What to do »
Repeat the lines from the line with "You are a computer-use" to the line with "Instruction: Switch to the Error Parsers tab" in the listing below, keeping both end lines and adding nothing.

Data »
┌──
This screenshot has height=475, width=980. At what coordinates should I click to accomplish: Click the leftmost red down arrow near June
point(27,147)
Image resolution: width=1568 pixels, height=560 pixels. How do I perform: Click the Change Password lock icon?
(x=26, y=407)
└──
┌──
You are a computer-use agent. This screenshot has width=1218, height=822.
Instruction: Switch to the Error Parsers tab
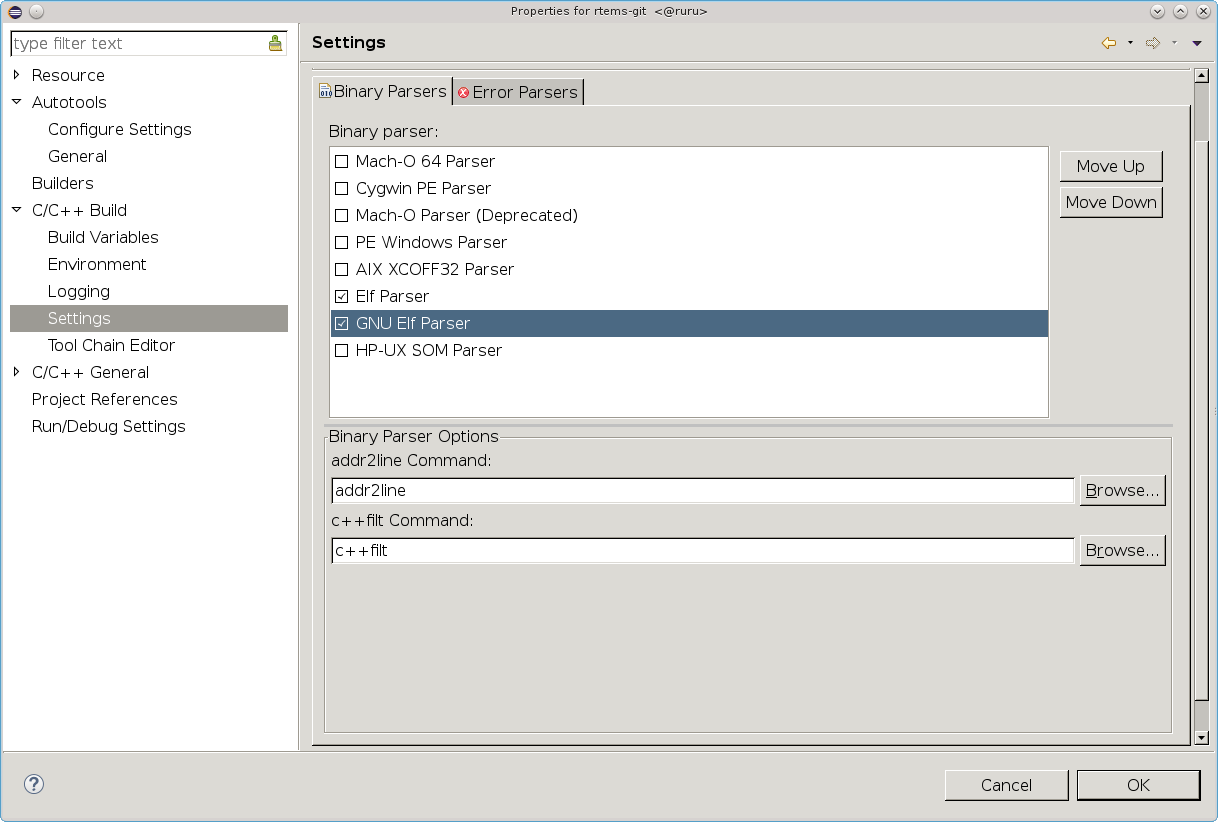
└──
Your response »
You are a computer-use agent. This screenshot has width=1218, height=822.
Instruction: Switch to the Error Parsers tab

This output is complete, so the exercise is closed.